- The Washington Times - Friday, August 11, 2017

ANALYSIS/OPINION:

If you’ve never experienced chronic pain, or been around someone with a pain that just won’t end, it’s easy to dismiss opioids as evil and to make grand calls for their prescription restriction, or even outright bans.

But walk through any hospital’s critical care ward — spend some time with someone whose body has suffered a shock and awe that can’t be imagined — and it’s not too easy to simply say, hey, take an aspirin.

Hey, mind over matter.

Hey, take this, not that — it’s just as effective. That’s not always the case.

Military members who’ve had their limbs blown off might have a thing or two to say about their phantom pains.

Car wreck victims who’ve had their bodies crushed and backs and spines twisted might have a different story.

Workers who’ve suffered falls, equipment failures and other accidents that have traumatized their bodies and left them unable to physically function might offer a different point of view.

And it’s one that goes like this: Only oxycodone helps. Only OxyContin or Percocet pills blot out the pain.

These are the people opioids were intended to help — the long-term, long-time pain sufferers who’ve tried other means of relief but find, as researchers and medical experts themselves admit, their specific pains respond best to prescribed opioid treatments.

President Donald Trump is poised to declare the opioid crisis a national emergency — meaning, the federal government is going to take regulatory and oversight action to help put a stop to the scores of addiction and overdose deaths that have occurred in recent years, due to improper ingestion of the drug.

“We’re going to spend a lot of time, a lot of effort and a lot of money on the opioid crisis,” Trump said, in a statement. “We’re going to draw it up and we’re going to make it a national emergency. It is a serious problem the like of which we have never had. You know, when I was growing up they had the LSD and they had certain generations of drugs. There’s never been anything like what’s happened to this country over the last four or five years. … But this is a national emergency and we are drawing documents now to so attest.”

Caution, however, is called for here. 

How this message is going to be received is this way: Pain doctors, trained in determining which medication works best for their individual patients’ needs — trained in monitoring their patients for adverse effects, as well as for abusive use — will think twice about prescribing opioids. Hospital staff — squeamish nurses, doctors with specialities other than managing pain, administrators and staffers worried about lawsuits and government backlash, will do similarly. And that means patients with true pains, the type of which only opioids ease, will likely suffer.

They’ll be subjected to more questioning, more suspicions, more hurdles to jump to receive their pain pills. Let’s be real here: True pain sufferers don’t really want to take pain pills — they’re not looking for a high. They just want to be able to function, to go to work, to play with their kids, to have a night’s rest.

But government crackdowns on opioids will impact these patients first and hardest. Their prescription amounts will be cut, and they’ll have to jump through additional hoops to obtain enough pills to get them through the month. Their pharmacies will suddenly refuse to fill their prescriptions for codeine. Their pain specialists won’t be covered by their insurance plans any longer.

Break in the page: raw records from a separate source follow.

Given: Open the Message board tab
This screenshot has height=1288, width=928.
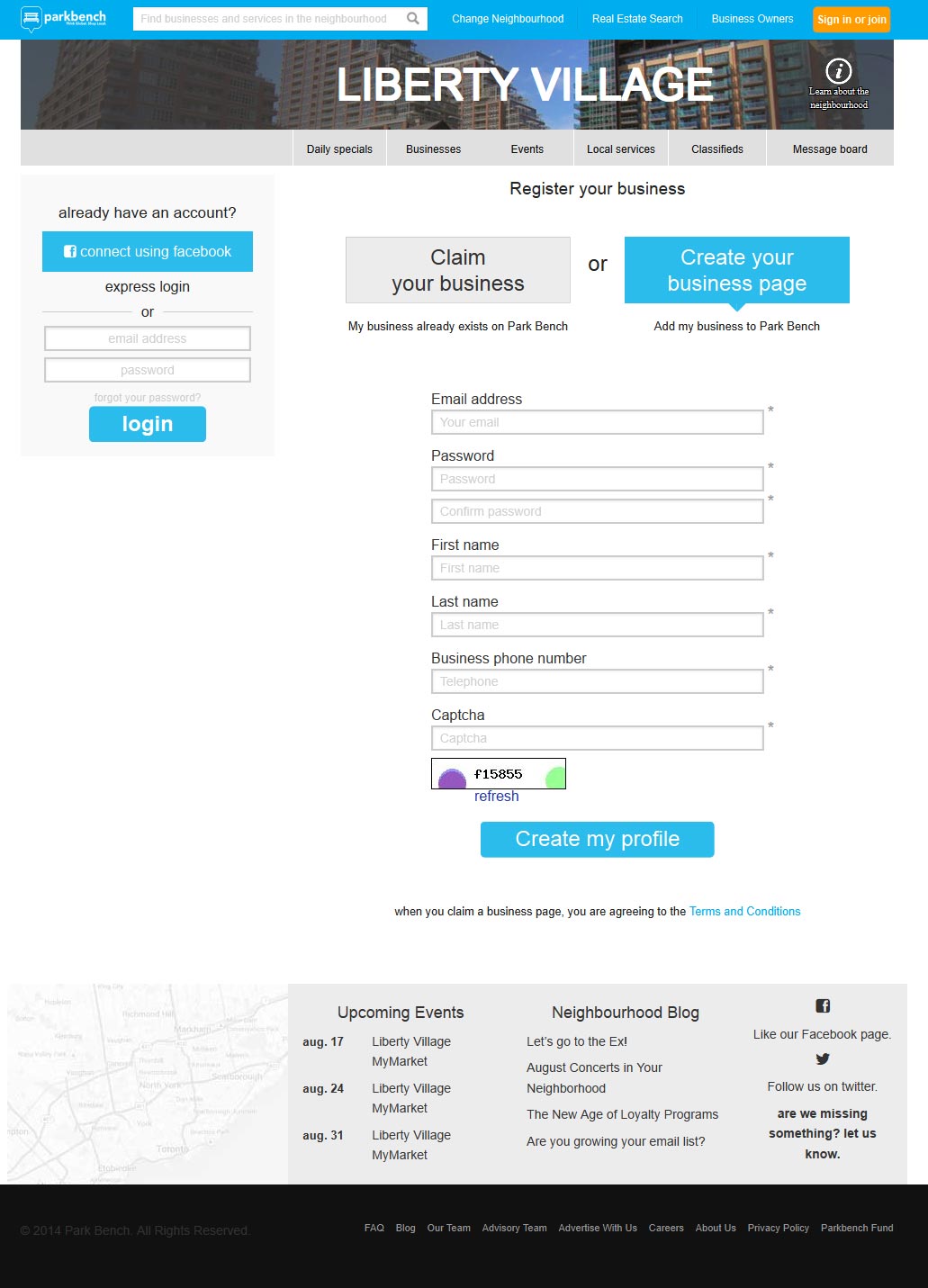Looking at the screenshot, I should tap(830, 149).
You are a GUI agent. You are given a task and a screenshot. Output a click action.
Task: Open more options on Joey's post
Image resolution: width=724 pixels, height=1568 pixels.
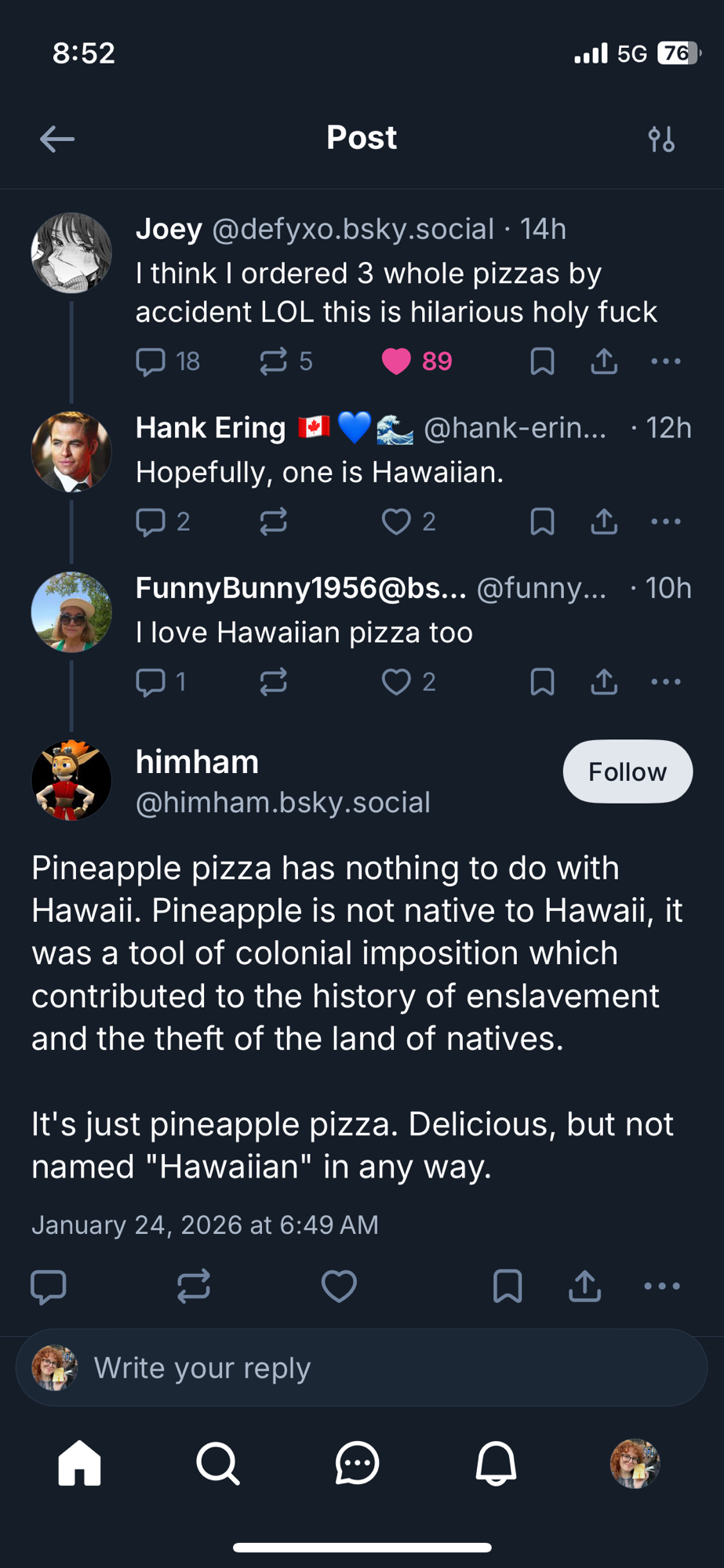(x=666, y=361)
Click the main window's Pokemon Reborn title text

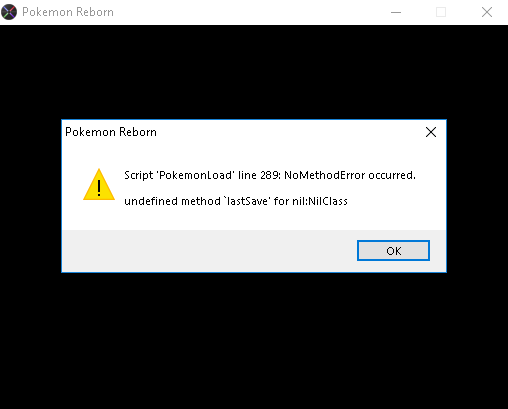[68, 12]
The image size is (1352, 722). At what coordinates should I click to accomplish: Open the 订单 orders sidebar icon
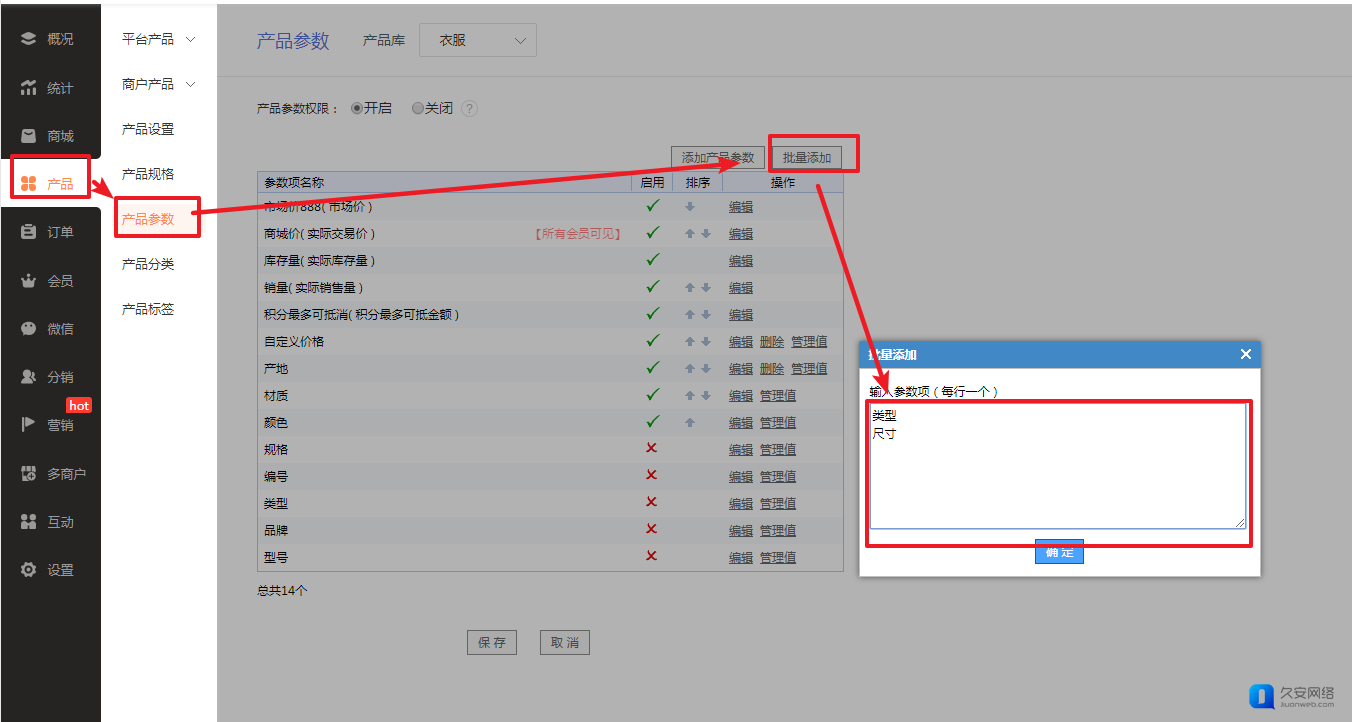(28, 232)
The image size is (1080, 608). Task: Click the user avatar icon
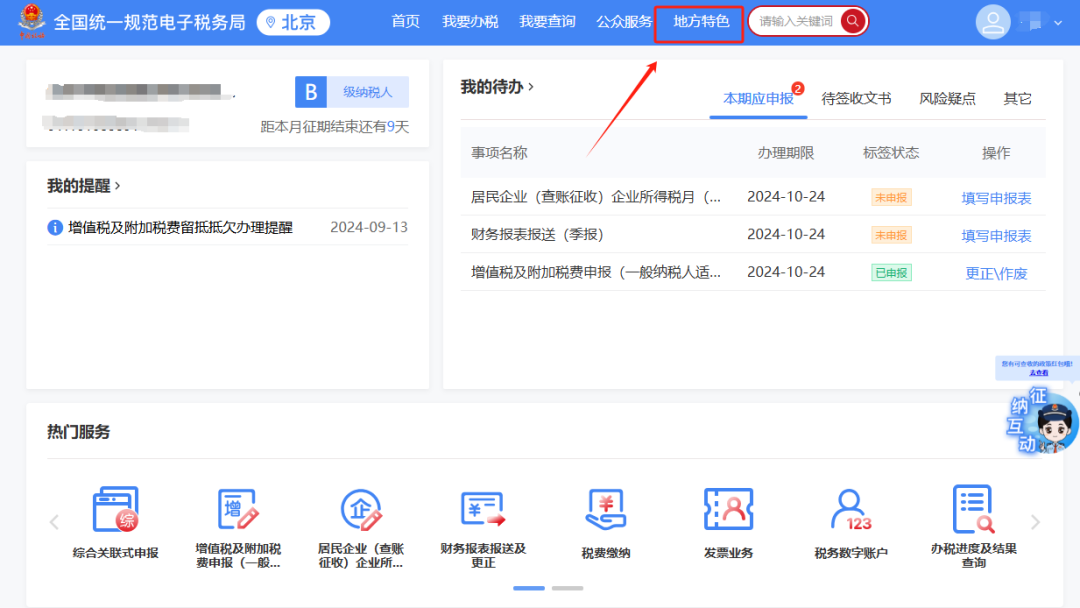click(993, 21)
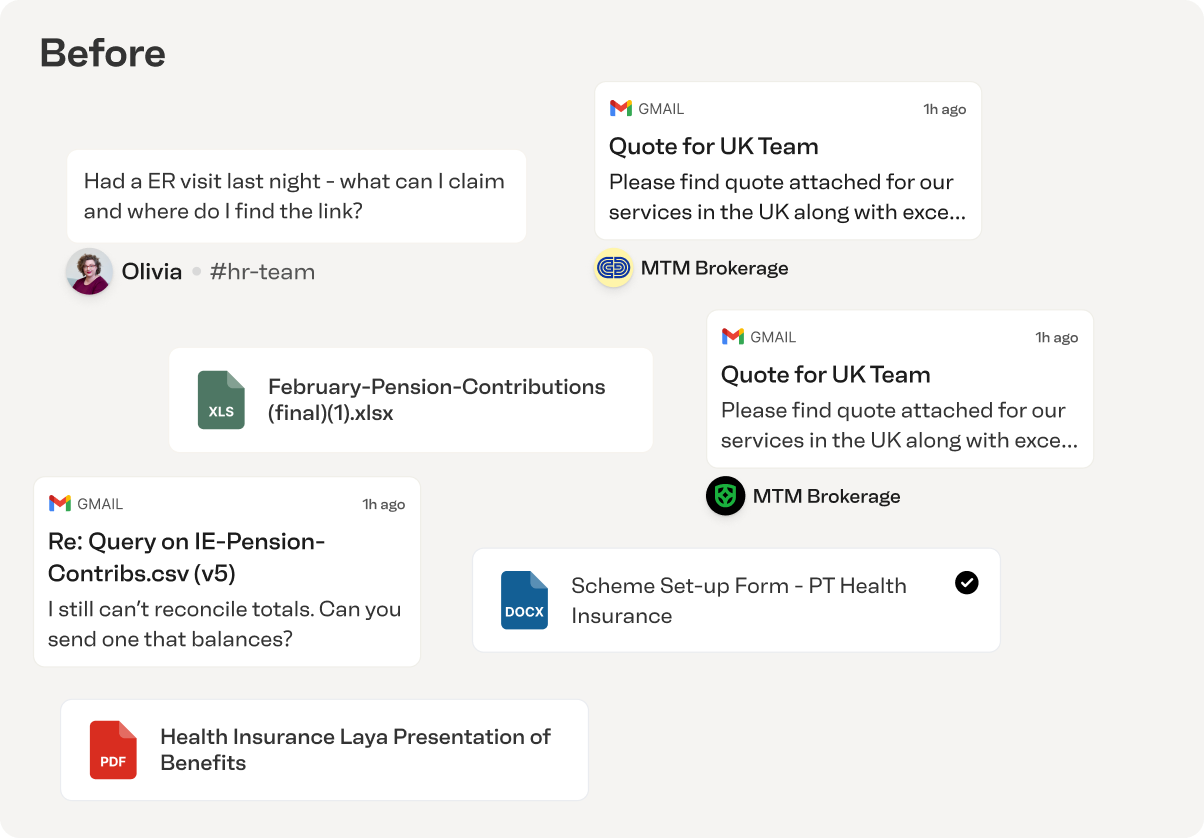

But the abusers and illegal users?

They’ll find something else to fill the void. They’ll get their highs some other way.

It’s not that the opioid deaths of recent times should be taken lightly, or even ignored. It’s just that opioids were created for specific pain purposes, and those who meet that criteria should not find themselves in the frightening and pitiful position of having to practically beg for their pain meds.

That’s not the White House’s intent. And it’s not the medical community’s intent, either.

But government crackdowns on health matters that best belong between the patient and doctor are never advantageous to the patient. In this case, in this opioid national emergency case, caution is warranted. Leaving true pain sufferers out in the cold would be an unintended consequence that would nevertheless leave those already distressed, already besieged by sad circumstances, in dire, inconsolable straits — and redundancies and all, that’s not overstating.